Only the lines below from the one containing "Image resolution: width=1337" through the one containing "Click the Automated calendar icon" belong in the answer, set down exactly, with the pictures left out.

• [MATERIAL TO PROCESS]
***
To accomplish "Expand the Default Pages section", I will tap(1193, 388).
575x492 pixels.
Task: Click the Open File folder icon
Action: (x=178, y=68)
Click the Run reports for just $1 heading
***
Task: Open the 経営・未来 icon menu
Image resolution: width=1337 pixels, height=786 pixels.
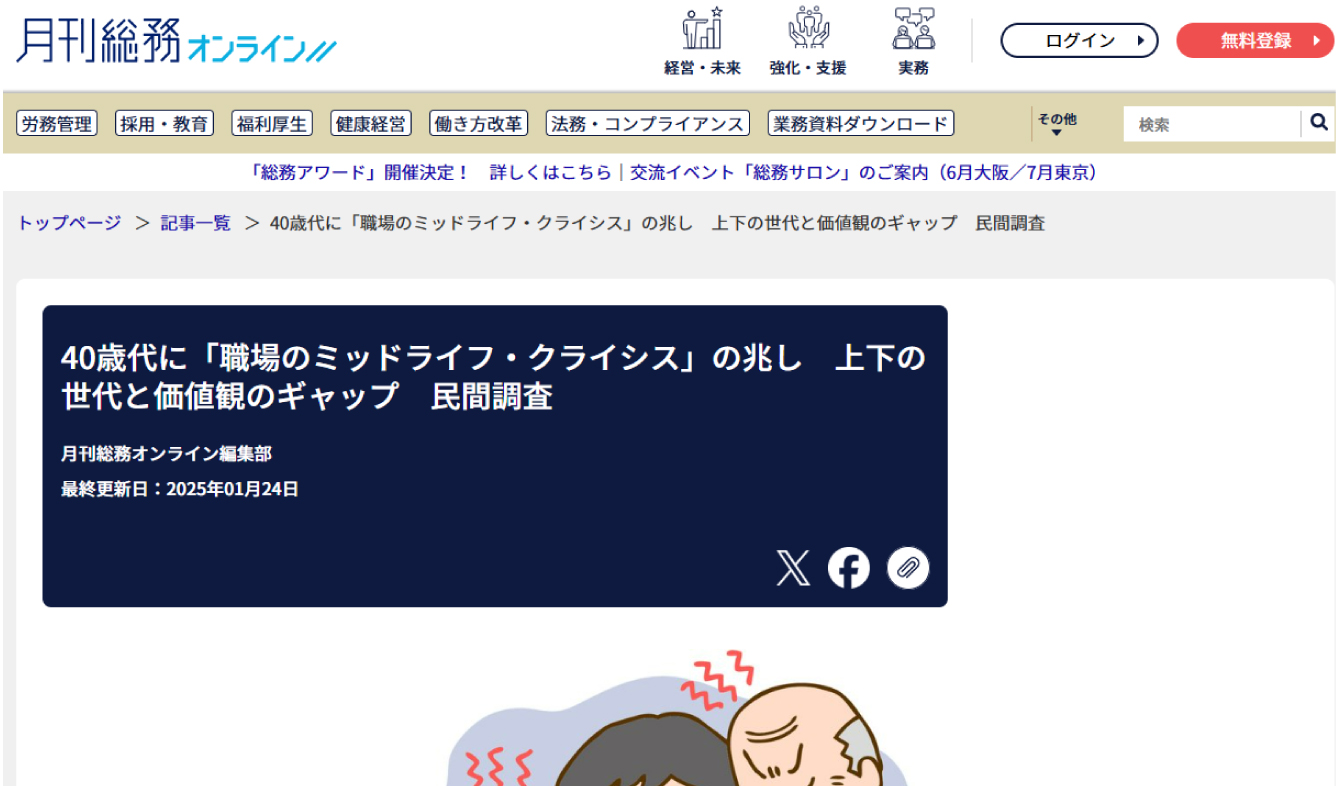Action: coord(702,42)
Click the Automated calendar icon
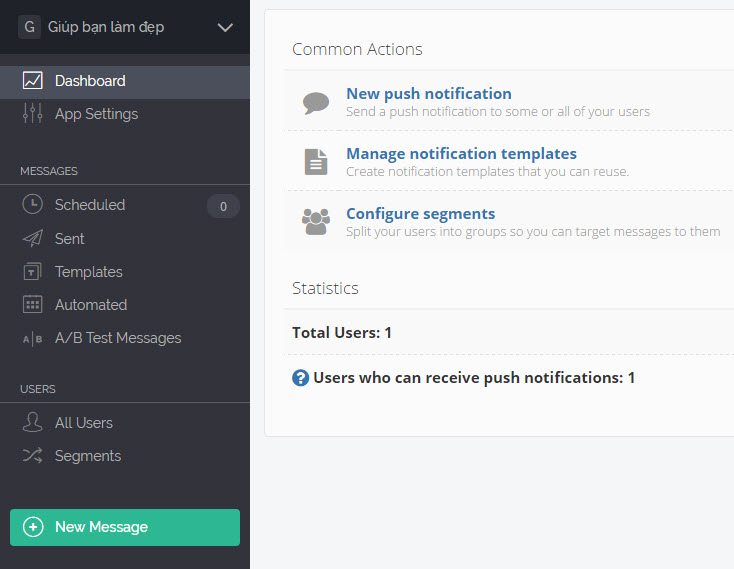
***
• [EXERCISE ANSWER]
Image resolution: width=1337 pixels, height=786 pixels.
Action: coord(702,42)
Click the Automated calendar icon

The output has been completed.